Apparently Martin, who started out managing stock portfolios 35 years ago for then-Norwest Corp, saw bad things brewing as America's unbridled financiers gorged on debt, real estate and funny-money mortgages in such quantities that the eventual indigestion seized the financial system, caused record foreclosures, a job-shedding recession and a historic federal bailout of the too-big-to-fail perpetrators.

"If we don't understand it, we don't buy it," said Martin, recalling a DGI publication in 2004 that panned the likes of Citigroup and Fannie Mae, among the most aggressive players with the highest-compensated brass who are now basically wards of the government.

DGI's mid-cap equity composite portfolio rose 5 percent between October 2008 and September 2009. And it has nearly doubled since the market bottomed in March, compared with a 65 percent and 72 percent improvement in the S&P 500 and Nasdaq markets, respectively.

DGI's largest winners include TJX Companies, the holding company for several discount retailers; Plexus Corp., the Wisconsin-based contract manufacturer; and Adobe Systems, the California-based global software designer and another company that has doubled in value since March.

Martin said a year ago, as stocks and investor worth plunged, that we were in "a once-in-a-lifetime buying opportunity." He's right so far.

Now investors worry about rebounding "too far too fast" this year.

Martin notes that third-quarter earnings have proven better than expected so far.
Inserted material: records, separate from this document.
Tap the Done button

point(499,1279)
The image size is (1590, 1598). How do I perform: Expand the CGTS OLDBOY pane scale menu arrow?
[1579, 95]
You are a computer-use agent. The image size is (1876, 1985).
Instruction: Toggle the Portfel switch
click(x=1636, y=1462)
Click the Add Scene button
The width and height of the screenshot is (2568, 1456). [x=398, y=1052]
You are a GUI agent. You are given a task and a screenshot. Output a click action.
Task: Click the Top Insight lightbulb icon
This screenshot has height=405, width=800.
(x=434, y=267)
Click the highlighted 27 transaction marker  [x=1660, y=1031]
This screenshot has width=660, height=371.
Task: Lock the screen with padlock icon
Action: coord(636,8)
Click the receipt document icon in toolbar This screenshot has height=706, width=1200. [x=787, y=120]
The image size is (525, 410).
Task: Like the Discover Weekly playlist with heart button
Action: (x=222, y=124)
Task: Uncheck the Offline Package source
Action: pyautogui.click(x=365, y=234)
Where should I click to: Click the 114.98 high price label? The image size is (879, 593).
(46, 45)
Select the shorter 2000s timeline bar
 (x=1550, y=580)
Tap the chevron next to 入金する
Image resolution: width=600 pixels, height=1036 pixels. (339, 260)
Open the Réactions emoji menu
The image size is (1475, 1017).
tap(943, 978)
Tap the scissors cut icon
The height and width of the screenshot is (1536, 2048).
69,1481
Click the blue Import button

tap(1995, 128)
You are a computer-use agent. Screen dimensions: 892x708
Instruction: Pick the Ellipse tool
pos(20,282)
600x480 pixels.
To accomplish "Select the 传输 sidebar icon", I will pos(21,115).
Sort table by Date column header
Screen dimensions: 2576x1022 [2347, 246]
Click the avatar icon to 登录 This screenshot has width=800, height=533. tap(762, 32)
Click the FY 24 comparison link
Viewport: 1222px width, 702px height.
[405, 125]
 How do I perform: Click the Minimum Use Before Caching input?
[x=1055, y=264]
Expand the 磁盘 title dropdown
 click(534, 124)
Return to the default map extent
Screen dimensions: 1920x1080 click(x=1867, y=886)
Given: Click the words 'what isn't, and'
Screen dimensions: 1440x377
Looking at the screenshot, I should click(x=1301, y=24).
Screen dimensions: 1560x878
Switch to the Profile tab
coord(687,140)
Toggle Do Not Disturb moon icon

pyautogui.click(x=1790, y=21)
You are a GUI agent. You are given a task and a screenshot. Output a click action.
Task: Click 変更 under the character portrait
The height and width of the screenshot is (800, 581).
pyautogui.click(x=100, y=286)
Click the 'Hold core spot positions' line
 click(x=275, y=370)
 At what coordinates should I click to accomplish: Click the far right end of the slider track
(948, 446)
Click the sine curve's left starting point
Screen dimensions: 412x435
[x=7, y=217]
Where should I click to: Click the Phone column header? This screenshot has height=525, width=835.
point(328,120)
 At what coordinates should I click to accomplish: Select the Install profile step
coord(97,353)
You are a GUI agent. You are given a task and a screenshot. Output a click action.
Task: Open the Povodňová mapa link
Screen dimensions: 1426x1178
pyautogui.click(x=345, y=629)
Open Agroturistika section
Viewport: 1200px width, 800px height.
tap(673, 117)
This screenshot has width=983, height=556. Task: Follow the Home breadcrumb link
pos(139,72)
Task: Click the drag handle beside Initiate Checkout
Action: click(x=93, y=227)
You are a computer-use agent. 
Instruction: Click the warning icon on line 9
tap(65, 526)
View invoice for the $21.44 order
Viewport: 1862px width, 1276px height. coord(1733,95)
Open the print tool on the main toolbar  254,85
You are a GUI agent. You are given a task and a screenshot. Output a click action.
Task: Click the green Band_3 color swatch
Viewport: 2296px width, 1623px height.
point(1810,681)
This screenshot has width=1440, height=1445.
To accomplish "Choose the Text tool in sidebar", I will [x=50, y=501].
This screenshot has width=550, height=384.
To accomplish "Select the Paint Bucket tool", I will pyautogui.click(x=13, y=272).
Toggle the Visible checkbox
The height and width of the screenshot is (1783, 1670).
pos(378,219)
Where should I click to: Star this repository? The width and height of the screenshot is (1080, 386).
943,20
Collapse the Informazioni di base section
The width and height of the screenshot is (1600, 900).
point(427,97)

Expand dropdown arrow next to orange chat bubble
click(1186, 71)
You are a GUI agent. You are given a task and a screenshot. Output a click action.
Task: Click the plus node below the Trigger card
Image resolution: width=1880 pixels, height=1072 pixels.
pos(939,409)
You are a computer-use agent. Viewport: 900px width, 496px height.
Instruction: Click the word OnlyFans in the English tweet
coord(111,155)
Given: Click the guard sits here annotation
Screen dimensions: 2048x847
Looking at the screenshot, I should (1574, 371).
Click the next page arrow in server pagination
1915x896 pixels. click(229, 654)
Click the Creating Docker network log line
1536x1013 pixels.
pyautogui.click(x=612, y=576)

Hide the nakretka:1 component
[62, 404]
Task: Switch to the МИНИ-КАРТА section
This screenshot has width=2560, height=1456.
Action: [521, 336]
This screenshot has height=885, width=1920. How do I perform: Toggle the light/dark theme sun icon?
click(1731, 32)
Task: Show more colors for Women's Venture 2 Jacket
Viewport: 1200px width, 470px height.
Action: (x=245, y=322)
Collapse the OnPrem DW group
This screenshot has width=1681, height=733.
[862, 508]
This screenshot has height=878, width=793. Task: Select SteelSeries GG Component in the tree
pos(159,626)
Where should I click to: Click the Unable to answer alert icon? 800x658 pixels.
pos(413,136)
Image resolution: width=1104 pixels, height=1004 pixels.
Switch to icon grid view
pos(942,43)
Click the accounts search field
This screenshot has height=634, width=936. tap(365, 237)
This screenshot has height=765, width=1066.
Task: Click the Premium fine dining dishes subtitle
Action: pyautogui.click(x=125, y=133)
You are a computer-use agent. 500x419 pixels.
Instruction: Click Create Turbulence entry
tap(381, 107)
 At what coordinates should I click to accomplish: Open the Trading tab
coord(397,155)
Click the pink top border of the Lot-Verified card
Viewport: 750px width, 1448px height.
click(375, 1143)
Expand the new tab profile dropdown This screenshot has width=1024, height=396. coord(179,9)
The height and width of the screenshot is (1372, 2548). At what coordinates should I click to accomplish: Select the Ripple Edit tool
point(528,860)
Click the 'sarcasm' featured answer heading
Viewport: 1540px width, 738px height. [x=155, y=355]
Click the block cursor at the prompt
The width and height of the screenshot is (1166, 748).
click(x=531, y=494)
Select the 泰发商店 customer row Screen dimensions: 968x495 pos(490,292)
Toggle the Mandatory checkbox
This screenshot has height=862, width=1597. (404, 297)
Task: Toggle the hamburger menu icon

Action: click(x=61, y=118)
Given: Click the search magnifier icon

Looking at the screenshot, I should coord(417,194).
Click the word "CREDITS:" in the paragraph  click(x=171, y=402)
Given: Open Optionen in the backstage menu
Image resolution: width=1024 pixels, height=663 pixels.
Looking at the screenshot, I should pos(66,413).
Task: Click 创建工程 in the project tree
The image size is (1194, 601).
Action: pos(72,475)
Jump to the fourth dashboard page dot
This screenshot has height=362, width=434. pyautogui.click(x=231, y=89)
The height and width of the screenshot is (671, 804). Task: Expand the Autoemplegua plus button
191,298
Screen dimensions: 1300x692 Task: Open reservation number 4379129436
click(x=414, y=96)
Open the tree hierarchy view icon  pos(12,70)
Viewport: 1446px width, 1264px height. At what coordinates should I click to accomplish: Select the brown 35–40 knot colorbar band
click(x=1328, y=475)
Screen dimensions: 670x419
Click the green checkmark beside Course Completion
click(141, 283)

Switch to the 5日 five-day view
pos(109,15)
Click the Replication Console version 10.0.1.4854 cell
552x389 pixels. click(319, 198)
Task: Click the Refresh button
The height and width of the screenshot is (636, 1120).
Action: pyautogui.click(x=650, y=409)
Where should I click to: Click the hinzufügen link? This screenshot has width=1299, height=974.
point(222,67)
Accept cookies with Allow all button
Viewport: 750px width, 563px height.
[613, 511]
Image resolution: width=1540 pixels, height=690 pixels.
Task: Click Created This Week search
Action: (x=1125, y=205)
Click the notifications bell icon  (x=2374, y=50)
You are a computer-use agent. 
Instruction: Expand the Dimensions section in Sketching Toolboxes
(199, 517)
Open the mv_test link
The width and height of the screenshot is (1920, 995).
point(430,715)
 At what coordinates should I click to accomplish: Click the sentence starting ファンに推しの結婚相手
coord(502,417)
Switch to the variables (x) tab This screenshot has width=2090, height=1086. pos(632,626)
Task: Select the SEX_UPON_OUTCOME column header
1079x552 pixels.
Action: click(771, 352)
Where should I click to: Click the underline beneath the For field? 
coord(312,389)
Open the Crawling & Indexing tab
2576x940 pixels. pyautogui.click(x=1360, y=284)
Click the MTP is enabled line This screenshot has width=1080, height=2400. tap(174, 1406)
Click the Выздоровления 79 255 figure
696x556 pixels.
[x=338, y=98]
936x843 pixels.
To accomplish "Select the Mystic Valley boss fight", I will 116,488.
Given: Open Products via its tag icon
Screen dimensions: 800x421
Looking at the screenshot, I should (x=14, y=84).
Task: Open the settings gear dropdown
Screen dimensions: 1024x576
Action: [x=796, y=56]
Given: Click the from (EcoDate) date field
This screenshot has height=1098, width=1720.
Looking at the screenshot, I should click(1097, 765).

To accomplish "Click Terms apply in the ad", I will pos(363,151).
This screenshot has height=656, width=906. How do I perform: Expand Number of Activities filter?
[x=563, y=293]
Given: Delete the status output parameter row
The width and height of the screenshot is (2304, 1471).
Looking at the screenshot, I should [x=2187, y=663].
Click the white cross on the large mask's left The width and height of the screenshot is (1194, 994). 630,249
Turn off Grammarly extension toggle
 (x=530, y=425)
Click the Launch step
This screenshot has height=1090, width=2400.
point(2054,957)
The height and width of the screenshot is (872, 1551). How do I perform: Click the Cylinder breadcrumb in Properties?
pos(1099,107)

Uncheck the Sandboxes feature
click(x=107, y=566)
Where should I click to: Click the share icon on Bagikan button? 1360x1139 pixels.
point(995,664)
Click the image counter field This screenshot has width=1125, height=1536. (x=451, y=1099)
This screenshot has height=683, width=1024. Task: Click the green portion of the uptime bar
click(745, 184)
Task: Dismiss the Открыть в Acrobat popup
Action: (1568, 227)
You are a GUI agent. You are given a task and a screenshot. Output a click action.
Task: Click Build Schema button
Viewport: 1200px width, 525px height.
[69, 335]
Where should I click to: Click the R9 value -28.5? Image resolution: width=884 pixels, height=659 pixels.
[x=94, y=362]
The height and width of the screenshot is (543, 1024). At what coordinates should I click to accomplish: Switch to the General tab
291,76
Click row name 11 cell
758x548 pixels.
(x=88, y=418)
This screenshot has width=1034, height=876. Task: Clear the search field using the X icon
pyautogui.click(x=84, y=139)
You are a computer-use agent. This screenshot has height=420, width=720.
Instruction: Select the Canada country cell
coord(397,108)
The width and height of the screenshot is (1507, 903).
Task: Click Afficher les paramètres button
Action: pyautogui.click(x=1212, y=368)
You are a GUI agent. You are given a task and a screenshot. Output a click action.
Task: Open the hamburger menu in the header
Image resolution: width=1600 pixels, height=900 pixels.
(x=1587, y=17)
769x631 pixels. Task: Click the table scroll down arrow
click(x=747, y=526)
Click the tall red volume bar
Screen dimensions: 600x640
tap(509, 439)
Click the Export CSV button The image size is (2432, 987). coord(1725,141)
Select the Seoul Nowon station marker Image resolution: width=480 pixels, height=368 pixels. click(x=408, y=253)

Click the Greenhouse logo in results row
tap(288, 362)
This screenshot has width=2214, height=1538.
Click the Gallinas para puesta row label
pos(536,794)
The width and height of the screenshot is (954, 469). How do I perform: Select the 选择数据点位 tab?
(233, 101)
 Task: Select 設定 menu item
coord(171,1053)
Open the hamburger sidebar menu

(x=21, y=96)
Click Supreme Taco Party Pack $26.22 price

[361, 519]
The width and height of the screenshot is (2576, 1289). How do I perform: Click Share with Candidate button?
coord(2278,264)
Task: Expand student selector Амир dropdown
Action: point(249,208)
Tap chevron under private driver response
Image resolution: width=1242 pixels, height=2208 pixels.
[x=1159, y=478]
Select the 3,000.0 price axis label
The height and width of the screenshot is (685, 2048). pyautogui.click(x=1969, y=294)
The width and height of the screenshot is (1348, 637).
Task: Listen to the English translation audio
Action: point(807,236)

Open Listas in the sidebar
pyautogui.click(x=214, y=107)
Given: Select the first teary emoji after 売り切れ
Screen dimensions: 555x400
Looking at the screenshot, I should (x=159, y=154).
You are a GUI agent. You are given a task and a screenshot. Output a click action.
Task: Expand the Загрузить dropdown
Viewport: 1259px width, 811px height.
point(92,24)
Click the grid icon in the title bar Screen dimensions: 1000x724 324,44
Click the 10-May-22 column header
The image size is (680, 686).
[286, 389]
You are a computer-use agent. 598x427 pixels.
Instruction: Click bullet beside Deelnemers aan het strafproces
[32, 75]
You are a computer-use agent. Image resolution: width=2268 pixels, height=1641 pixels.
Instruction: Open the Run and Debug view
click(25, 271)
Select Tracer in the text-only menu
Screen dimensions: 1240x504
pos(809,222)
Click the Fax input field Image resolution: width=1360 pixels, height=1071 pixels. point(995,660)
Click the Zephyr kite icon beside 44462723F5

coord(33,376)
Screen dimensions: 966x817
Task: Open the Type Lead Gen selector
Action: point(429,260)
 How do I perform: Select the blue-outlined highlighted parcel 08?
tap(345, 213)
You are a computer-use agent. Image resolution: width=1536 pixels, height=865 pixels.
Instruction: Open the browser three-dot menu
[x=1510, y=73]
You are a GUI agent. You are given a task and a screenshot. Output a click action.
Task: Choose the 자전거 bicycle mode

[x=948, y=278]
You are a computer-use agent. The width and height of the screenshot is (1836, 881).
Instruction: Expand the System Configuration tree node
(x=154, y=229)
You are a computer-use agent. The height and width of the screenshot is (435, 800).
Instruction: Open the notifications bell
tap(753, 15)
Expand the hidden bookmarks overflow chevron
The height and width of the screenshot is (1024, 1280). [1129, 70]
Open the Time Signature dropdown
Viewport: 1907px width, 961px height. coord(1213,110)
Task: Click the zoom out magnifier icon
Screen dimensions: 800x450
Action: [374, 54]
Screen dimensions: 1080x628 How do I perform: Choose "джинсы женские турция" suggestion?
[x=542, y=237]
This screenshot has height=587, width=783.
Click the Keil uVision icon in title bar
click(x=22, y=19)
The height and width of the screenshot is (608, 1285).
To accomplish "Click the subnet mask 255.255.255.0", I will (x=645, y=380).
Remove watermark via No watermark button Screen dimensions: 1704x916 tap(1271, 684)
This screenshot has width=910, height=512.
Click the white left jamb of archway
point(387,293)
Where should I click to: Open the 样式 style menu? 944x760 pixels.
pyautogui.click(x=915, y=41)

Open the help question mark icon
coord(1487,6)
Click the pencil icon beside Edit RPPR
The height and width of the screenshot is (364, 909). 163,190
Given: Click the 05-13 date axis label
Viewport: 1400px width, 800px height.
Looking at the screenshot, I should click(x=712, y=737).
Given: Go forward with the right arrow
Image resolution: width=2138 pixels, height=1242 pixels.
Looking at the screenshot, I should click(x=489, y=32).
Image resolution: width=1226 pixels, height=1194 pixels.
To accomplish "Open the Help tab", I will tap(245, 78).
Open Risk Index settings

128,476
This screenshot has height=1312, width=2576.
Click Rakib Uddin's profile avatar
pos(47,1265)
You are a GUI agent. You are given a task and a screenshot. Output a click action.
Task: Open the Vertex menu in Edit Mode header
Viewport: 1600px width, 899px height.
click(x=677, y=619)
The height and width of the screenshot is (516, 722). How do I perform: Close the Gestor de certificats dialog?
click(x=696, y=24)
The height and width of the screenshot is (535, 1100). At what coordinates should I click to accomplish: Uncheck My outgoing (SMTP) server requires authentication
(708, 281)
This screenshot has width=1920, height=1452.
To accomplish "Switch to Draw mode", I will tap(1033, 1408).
The S&P 500, although up nearly 60 percent since its March low, is still a third off its highs of 2007.

Worried about federal budget deficits, a declining dollar, inflation? So is Martin. He told investors to align their equity holdings with risk tolerance and their ability to sleep at night.

"But we can have a sour outlook on the economy and still feel good about our stocks," Martin said. "Stocks give some inflation protection."